Je me suis entraîné pendant des années avec le Japon, après je me suis entraîné cinq ans avec la Corée du Sud, toujours avec le même coach, qui était français. Cette année mon coach a décidé de partir avec la Chine, donc moi je me retrouve avec la Bulgarie, le coach bulgare et un seul athlète. On est deux athlètes pour un coach, ça reste optimum comme fonctionnement. L’avantage, comme on est deux, c’est qu’on peut se raccrocher à beaucoup d’équipes qui veulent de nous. On a un Team assez fort, avec mon palmarès et celui du Bulgare, qui a gagné deux Gros Globes. Les équipes nous accueillent facilement. C’est cool, on arrive à organiser des entraînements avec de grosses équipes.
 

« Le snowboard alpin ne fait plus vraiment rêver en France »

 
N’est-ce pas trop dépaysant de passer d’un pays à l’autre pour l’entraînement ?
Nous sommes un petit sport, on n’est pas encore pourri pas le pognon. On se connaît tous très bien. Quand on est sur la neige, il n’y a pas de potes, mais quand on fait des bringues en fin de saison, on le fait tous ensemble. De toute façon je n’ai pas le choix, je suis tout seul. Je suis avec les Américains, les Allemands, les Autrichiens et on fait les cons tous ensemble. Donc butiner d’équipe en équipe, ça ne me dérange pas.
 
J’imagine que tu dois partir à la recherche de partenaires privés…

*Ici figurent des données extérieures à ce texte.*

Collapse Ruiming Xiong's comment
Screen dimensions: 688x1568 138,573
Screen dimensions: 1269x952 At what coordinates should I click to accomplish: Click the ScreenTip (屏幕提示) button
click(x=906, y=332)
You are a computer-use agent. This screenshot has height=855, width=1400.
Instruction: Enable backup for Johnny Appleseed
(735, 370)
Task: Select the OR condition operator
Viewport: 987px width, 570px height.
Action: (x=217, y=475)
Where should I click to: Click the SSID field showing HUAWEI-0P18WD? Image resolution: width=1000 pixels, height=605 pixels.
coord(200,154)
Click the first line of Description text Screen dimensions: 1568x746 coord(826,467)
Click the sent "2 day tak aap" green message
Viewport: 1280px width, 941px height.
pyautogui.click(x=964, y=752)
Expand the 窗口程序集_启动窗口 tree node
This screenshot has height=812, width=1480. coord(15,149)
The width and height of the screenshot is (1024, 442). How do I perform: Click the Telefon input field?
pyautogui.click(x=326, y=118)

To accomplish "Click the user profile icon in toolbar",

J’ai vu ces dernières années chuter les participations des partenaires, divisées par deux où carrément s’arrêter. C’est très dur de retrouver des partenaires parce que le snowboard alpin en France ne fait plus vraiment rêver. C’est dur de trouver des partenaires et de finir l’année en positif. C’est triste, surtout que L’Equipe m’a dit que c’était la discipline qui marchait le mieux au niveau des audiences, le snowboard parallèle, parce que c’est assez simple à comprendre. Je pense aussi qu’il y a une explosion de disciplines dans tous les sens, avec tous les sports extrêmes. Mais il n’y a pas la même explosion de sponsors généreux.
 
As-tu discuté avec la Fédération de l’avenir du snowboard alpin ?
Ça fait 20 ans que je suis en équipe de France. J’ai beaucoup râlé, j’ai beaucoup poussé de portes pour finalement me rendre compte que le seul moyen d’avancer, c’est d’avancer soi-même. On n’est jamais mieux servi que par soi-même, il faut chercher, trouver. La Fédération m’aide comme elle peut, elle me soutient quand même. Mais c’est vrai que la Fédération ne va plus pousser pour faire du snowboard alpin, donc à moi de trouver des sponsors pour m’équiper et financer ma saison. J’ai la chance d’être en Alsace, d’avoir pas mal de subventions, d’être athlète SNCF… Je suis bien déchargé pour pouvoir faire ma passion. Je m’en sors comme ça. Mais ça reste une passion, et une passion ça coûte cher.
 
Un des avantages de ton sport, c’est qu’il te permet de voyager…
C’est pour ça que je me suis mis au snowboard à la base, parce que ça me permettait de voyager et de m’évader de la maison.